• Tasks and exercises
(A) From the Meistersinger listing, pull out the part starting with "Meentje Nielsen (costumes)" and going on through "master: Sören Eckhoff)".
(B) In the Meistersinger listing, who sang the role of Eva?
(C) Write what comes next in the Meistersinger listing, picking up after its last line.

Wednesday 31 July 2019

Munich Opera Festival (2) - Die Meistersinger von Nürnberg, 27 July 2019


Images: Wilfried Hösl
Hans Sachs (Wolfgang Koch)

Hans Sachs – Wolfgang Koch
Veit Pogner – Christof Fischesser
Kunz Vogelgsang – Kevin Conners
Konrad Nachtigall – Christian Rieger
Sixtus Beckmesser – Martin Gantner
Fritz Kothner – Michael Kupfer-Radecky
Balthasar Zorn – Ulrich Reß
Ulrich Eißlinger – Dean Power
Augustin Moser – Thorsten Scharnke
Hermann Ortel – Levente Páll
Hans Schwarz – Peter Lobert
Hans Foltz – Roman Astakhov
Walther von Stolzing –  Daniel Kirch
David – Allan Clayton
Eva – Sara Jakubiak
Magdalena – Okka von der Damerau
Night Watchman – Milan Siljanov

David Bösch (director)
Patrick Bannwart (set designs)
Meentje Nielsen (costumes)
Falko Herold (video)
Rainer Karlitschek (dramaturgy)
Theresa Schlichtherle (revival director)

Bavarian State Opera Chorus and Extra Chorus (chorus master: Sören Eckhoff)
Bavarian State Orchestra
Kirill Petrenko (conductor)

• Dataset entries
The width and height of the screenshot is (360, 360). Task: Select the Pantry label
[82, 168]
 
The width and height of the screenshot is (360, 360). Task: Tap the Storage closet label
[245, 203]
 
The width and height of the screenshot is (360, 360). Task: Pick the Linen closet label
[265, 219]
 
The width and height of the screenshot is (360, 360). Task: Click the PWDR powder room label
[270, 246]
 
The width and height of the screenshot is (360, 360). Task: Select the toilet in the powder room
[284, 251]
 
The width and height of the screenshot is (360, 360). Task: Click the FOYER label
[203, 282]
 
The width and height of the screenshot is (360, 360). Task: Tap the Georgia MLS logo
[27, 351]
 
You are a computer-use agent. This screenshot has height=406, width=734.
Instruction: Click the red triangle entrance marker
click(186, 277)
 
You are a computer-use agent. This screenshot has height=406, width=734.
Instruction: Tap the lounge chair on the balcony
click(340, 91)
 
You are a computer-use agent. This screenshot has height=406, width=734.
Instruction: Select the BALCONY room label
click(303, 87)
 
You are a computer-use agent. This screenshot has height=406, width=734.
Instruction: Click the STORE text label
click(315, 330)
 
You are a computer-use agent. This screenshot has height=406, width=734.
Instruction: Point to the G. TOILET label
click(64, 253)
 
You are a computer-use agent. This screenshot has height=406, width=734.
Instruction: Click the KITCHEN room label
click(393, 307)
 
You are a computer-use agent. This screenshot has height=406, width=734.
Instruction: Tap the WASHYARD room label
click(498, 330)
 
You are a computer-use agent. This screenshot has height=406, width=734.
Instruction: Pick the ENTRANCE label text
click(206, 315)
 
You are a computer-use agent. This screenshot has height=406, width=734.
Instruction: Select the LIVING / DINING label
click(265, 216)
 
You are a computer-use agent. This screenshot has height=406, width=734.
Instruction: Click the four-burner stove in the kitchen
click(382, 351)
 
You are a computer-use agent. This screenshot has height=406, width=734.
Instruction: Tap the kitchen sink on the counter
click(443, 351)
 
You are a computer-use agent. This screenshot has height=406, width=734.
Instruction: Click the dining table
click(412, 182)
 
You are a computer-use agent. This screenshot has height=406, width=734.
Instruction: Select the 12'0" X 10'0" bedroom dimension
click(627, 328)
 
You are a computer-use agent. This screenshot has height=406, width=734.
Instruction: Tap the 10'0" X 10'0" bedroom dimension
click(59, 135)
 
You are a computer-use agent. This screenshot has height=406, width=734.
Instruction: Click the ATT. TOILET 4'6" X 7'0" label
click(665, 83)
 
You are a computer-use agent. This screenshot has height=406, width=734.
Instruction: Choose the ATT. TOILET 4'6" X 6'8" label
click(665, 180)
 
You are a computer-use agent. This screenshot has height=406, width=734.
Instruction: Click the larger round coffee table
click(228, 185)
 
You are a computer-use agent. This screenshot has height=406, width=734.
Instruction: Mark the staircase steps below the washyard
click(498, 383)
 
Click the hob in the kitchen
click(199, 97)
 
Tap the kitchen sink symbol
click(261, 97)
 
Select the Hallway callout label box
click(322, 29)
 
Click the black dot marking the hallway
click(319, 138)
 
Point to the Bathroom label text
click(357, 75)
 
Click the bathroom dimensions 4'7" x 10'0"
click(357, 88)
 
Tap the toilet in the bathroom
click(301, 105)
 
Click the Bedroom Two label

• Responses for each task
(A)
Meentje Nielsen (costumes)
Falko Herold (video)
Rainer Karlitschek (dramaturgy)
Theresa Schlichtherle (revival director)

Bavarian State Opera Chorus and Extra Chorus (chorus master: Sören Eckhoff)

(B) Sara Jakubiak

(C)
Beckmesser (Martin Gantner) and Sachs

‘Es klang so neu und war doch ein bißchen alt’? A little more than three years after first seeing David Bösch’s (then new) production of Die Meistersinger von Nürnberg, I looked forward to making its reacquaintance. It struck me then as being, alongside Stefan Herheim’s staging (seen in both Salzburg and Paris), one of the most significant additions to the repertory. There has not, frankly, been much in the way of competition, offerings from Barrie Kosky and Andrea Moses in particular having proved well-nigh disastrous. How did Bösch’s staging measure up now? In some ways, well. It is certainly more coherent than either of the last too named. However, a good deal of what had made it distinctive, and had decided me to include it in this essay, had disappeared, presumably a casualty of the lack of rehearsal for a brief festival revival. Two at least of its most distinguishing characteristics, the violence at the heart of a reconstructed, provincial ‘community’, and a welcome feminist conception of Eva, had respectively been toned down (more likely, perhaps, unknowingly omitted) and jettisoned. A great pity, that, though perhaps not unlikely in the circumstances: a reminder, at least, that what we see in June and July is not always so very close to what was originally envisaged (and seen).


Walther (Daniel Kirch) and Eva (Sara Jakubiak)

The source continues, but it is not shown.